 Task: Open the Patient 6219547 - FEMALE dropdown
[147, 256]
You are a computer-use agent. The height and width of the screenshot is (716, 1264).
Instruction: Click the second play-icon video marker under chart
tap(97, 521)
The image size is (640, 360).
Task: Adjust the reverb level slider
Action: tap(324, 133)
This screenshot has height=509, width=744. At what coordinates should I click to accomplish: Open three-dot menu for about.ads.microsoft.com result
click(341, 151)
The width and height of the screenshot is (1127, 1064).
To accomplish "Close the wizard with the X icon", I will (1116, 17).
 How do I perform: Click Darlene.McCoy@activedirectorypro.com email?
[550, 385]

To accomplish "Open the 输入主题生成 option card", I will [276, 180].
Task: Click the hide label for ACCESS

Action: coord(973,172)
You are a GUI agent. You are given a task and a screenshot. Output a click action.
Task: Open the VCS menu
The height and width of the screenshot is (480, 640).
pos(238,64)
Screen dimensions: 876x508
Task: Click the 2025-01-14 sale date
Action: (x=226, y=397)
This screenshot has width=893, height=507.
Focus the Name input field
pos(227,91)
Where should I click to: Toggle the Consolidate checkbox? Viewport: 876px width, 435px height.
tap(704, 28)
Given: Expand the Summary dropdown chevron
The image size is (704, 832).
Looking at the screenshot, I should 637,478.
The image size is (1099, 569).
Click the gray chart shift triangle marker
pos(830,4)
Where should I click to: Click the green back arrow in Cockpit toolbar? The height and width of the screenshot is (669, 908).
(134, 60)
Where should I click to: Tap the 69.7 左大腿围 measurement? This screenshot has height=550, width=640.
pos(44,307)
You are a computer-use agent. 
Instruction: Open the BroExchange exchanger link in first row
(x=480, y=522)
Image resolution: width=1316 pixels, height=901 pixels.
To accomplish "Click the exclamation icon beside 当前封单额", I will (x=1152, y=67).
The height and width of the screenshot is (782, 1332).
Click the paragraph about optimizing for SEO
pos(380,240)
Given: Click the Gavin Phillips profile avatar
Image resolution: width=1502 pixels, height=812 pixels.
********
- **Exercise details**:
Take the material above and transcribe all of it exactly.

- **Response area**:
 Task: Open the Patient 6219547 - FEMALE dropdown
[147, 256]
You are a computer-use agent. The height and width of the screenshot is (716, 1264).
Instruction: Click the second play-icon video marker under chart
tap(97, 521)
The image size is (640, 360).
Task: Adjust the reverb level slider
Action: tap(324, 133)
This screenshot has height=509, width=744. At what coordinates should I click to accomplish: Open three-dot menu for about.ads.microsoft.com result
click(341, 151)
The width and height of the screenshot is (1127, 1064).
To accomplish "Close the wizard with the X icon", I will (1116, 17).
 How do I perform: Click Darlene.McCoy@activedirectorypro.com email?
[550, 385]

To accomplish "Open the 输入主题生成 option card", I will [276, 180].
Task: Click the hide label for ACCESS

Action: coord(973,172)
You are a GUI agent. You are given a task and a screenshot. Output a click action.
Task: Open the VCS menu
The height and width of the screenshot is (480, 640).
pos(238,64)
Screen dimensions: 876x508
Task: Click the 2025-01-14 sale date
Action: (x=226, y=397)
This screenshot has width=893, height=507.
Focus the Name input field
pos(227,91)
Where should I click to: Toggle the Consolidate checkbox? Viewport: 876px width, 435px height.
tap(704, 28)
Given: Expand the Summary dropdown chevron
The image size is (704, 832).
Looking at the screenshot, I should 637,478.
The image size is (1099, 569).
Click the gray chart shift triangle marker
pos(830,4)
Where should I click to: Click the green back arrow in Cockpit toolbar? The height and width of the screenshot is (669, 908).
(134, 60)
Where should I click to: Tap the 69.7 左大腿围 measurement? This screenshot has height=550, width=640.
pos(44,307)
You are a computer-use agent. 
Instruction: Open the BroExchange exchanger link in first row
(x=480, y=522)
Image resolution: width=1316 pixels, height=901 pixels.
To accomplish "Click the exclamation icon beside 当前封单额", I will (x=1152, y=67).
The height and width of the screenshot is (782, 1332).
Click the paragraph about optimizing for SEO
pos(380,240)
Given: Click the Gavin Phillips profile avatar
Image resolution: width=1502 pixels, height=812 pixels.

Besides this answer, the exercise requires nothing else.